Page excerpt:

= = = = =

HOW LONG IS A DAY?

The Hebrew word “Yom” is the word used in Genesis to describe the stages of God’s creation. Hebrew etymology shows that the “Day” referred to in the Hebrew language of the Old Testament is actually a “Period of Time” and not necessarily a 24 hour period. It could be one of our modern days or ten thousand years.

In business practice, including Real Estate, the word “Day” is of particular importance, especially as it pertains to the Purchase and Sale Contract. There are many items in the deal that have time limits – 3 days, 5 days etc. They are important because ‘time is of the essence’ in a contract – i.e. You are in breach of the contract if you don’t meet the timeframe.

In a legal case – Chijide v. Maniilaq Association, 972 P.2d 167 (Alaska 1990) – the question presented was whether fractions of a day counted as a “day” when the term “day” was not otherwise defined. In concluding that the legal meaning of the otherwise undefined term “day” includes a fractional day the court made it obvious that they also considered the term “day” to mean “calendar days” rather than “business days.”

= = = = =

Records shown:
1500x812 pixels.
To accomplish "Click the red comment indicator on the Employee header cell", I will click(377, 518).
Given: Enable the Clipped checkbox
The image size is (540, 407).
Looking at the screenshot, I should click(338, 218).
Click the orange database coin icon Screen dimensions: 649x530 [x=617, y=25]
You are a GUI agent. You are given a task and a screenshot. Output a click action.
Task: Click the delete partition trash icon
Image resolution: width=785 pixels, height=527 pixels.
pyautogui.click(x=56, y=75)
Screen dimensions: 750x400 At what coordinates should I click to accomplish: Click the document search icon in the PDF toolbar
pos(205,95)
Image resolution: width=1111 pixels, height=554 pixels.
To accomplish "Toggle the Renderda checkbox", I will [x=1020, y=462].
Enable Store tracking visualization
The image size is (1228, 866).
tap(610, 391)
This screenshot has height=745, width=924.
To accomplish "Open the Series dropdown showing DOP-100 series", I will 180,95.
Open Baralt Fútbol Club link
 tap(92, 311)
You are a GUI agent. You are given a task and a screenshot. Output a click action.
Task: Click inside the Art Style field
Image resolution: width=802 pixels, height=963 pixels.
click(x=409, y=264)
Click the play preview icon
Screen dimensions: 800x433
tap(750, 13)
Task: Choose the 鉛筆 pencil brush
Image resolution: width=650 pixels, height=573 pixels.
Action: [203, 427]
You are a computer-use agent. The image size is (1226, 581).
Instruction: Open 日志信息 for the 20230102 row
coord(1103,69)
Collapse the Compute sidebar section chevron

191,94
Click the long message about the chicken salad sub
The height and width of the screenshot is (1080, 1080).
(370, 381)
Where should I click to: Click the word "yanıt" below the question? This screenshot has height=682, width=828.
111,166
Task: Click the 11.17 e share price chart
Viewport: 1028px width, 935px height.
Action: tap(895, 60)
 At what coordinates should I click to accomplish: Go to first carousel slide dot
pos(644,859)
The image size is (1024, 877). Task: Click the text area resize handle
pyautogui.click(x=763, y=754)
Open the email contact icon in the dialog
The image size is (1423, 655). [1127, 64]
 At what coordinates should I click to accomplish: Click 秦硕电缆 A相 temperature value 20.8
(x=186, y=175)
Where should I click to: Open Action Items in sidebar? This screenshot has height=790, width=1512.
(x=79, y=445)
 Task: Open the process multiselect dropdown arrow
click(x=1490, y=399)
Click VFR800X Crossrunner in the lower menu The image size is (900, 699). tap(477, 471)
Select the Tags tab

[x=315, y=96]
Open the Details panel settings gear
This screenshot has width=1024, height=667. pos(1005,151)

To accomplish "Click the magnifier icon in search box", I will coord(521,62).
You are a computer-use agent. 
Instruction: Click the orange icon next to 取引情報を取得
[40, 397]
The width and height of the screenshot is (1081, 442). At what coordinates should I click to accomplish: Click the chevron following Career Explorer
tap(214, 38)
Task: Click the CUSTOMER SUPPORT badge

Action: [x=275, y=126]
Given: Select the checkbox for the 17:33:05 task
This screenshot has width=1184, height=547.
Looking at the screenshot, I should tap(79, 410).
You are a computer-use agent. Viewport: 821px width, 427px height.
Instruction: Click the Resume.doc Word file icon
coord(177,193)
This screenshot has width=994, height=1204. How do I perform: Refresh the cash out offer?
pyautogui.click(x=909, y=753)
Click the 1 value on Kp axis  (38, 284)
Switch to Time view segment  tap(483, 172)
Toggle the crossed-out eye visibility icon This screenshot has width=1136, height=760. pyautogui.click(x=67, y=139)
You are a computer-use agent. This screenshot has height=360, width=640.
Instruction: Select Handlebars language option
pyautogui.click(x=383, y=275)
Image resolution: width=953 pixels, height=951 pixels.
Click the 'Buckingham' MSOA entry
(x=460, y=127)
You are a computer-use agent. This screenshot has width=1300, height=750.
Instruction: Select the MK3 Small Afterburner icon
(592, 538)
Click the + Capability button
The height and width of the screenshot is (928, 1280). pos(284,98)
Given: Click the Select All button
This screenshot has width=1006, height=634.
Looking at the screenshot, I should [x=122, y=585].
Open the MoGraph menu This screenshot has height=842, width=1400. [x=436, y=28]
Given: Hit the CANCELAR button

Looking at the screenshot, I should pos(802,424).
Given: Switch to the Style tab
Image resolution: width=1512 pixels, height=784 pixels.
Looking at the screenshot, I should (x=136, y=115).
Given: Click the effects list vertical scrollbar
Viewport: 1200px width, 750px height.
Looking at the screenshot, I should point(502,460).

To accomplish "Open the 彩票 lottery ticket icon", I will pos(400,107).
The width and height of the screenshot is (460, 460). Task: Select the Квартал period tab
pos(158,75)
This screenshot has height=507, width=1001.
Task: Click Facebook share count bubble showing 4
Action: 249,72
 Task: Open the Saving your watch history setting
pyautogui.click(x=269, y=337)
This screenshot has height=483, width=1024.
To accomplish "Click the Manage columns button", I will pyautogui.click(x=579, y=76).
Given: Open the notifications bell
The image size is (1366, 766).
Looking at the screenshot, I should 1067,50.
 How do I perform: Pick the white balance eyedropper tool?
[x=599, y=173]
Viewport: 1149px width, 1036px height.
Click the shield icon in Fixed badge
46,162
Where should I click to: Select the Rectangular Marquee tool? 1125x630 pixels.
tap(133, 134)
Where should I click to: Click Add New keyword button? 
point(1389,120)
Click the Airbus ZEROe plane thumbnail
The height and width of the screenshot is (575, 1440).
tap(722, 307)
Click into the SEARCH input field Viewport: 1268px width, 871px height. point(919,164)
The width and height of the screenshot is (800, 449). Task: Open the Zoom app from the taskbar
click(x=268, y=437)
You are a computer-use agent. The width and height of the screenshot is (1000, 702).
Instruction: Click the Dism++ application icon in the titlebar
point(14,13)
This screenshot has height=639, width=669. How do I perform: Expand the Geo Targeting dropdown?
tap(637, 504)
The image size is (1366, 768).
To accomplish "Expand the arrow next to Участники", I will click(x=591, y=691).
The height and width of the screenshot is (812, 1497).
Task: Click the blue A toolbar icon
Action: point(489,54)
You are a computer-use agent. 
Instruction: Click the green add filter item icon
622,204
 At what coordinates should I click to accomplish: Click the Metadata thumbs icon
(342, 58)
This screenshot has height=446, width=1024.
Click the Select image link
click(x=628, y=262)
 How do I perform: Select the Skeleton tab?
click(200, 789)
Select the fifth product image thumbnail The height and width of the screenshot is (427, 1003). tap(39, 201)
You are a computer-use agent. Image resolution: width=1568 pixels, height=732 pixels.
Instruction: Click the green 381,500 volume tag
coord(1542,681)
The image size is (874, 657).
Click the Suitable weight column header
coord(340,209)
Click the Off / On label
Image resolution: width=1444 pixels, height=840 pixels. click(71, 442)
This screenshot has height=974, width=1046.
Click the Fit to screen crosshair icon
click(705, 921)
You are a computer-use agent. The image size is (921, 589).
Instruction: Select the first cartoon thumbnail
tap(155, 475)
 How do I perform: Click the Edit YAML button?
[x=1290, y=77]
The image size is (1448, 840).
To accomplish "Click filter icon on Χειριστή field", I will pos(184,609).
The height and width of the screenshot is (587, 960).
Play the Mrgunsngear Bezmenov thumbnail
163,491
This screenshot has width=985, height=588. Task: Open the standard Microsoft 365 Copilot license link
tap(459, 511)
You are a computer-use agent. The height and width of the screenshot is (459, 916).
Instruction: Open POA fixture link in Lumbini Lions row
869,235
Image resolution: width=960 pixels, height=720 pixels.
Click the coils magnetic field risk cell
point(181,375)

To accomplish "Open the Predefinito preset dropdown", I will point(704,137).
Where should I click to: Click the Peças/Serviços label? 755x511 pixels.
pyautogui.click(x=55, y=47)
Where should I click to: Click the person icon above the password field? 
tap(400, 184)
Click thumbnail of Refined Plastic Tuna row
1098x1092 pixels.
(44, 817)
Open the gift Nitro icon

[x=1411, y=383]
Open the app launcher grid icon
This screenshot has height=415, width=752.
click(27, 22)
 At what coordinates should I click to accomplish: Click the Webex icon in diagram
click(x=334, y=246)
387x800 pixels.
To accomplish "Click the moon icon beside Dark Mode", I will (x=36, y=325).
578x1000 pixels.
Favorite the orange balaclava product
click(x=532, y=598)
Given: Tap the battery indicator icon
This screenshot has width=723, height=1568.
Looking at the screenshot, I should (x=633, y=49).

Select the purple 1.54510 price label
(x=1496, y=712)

= = = = =

What is needed: Extract the full text of the article on the meaning of "day" and repeat it word for word. The records have no connection to the text.

Solution:
HOW LONG IS A DAY?

The Hebrew word “Yom” is the word used in Genesis to describe the stages of God’s creation. Hebrew etymology shows that the “Day” referred to in the Hebrew language of the Old Testament is actually a “Period of Time” and not necessarily a 24 hour period. It could be one of our modern days or ten thousand years.

In business practice, including Real Estate, the word “Day” is of particular importance, especially as it pertains to the Purchase and Sale Contract. There are many items in the deal that have time limits – 3 days, 5 days etc. They are important because ‘time is of the essence’ in a contract – i.e. You are in breach of the contract if you don’t meet the timeframe.

In a legal case – Chijide v. Maniilaq Association, 972 P.2d 167 (Alaska 1990) – the question presented was whether fractions of a day counted as a “day” when the term “day” was not otherwise defined. In concluding that the legal meaning of the otherwise undefined term “day” includes a fractional day the court made it obvious that they also considered the term “day” to mean “calendar days” rather than “business days.”